#### [Data extract]
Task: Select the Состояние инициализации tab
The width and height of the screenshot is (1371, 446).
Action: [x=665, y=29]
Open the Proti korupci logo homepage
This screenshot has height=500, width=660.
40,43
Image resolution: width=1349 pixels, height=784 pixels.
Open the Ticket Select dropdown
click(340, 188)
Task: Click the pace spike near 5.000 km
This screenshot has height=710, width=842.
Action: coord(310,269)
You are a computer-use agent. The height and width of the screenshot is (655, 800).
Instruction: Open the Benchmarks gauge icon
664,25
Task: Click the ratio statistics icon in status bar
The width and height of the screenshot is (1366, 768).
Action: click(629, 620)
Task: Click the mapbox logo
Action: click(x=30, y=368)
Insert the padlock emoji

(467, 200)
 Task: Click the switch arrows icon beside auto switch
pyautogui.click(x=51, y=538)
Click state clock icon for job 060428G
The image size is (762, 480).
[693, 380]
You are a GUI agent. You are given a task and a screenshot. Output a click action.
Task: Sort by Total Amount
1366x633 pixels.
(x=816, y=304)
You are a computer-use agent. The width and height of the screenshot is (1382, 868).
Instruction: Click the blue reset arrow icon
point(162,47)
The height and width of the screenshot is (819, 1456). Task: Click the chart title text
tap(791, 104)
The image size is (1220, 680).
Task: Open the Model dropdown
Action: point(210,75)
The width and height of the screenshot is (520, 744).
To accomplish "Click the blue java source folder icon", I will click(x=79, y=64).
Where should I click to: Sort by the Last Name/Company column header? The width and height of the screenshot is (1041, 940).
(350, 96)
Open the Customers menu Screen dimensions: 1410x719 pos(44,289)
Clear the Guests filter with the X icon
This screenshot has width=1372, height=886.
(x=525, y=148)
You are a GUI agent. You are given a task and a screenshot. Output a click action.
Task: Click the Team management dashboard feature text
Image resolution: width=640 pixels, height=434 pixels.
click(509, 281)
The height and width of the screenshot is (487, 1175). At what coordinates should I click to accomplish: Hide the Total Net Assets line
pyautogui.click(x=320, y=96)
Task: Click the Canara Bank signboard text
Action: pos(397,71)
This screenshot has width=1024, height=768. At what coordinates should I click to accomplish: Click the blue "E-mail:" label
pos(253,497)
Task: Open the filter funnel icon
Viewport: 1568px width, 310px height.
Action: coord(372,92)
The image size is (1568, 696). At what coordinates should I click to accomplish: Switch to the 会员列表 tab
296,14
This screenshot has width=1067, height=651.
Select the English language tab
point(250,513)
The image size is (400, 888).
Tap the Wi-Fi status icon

#### [Objective]
Pull out every line of the data above that contains the word "agent".

#### [Answer to this problem]
You are a computer-use agent. The height and width of the screenshot is (655, 800).
You are a GUI agent. You are given a task and a screenshot. Output a click action.
You are a computer-use agent. The width and height of the screenshot is (1382, 868).
You are a GUI agent. You are given a task and a screenshot. Output a click action.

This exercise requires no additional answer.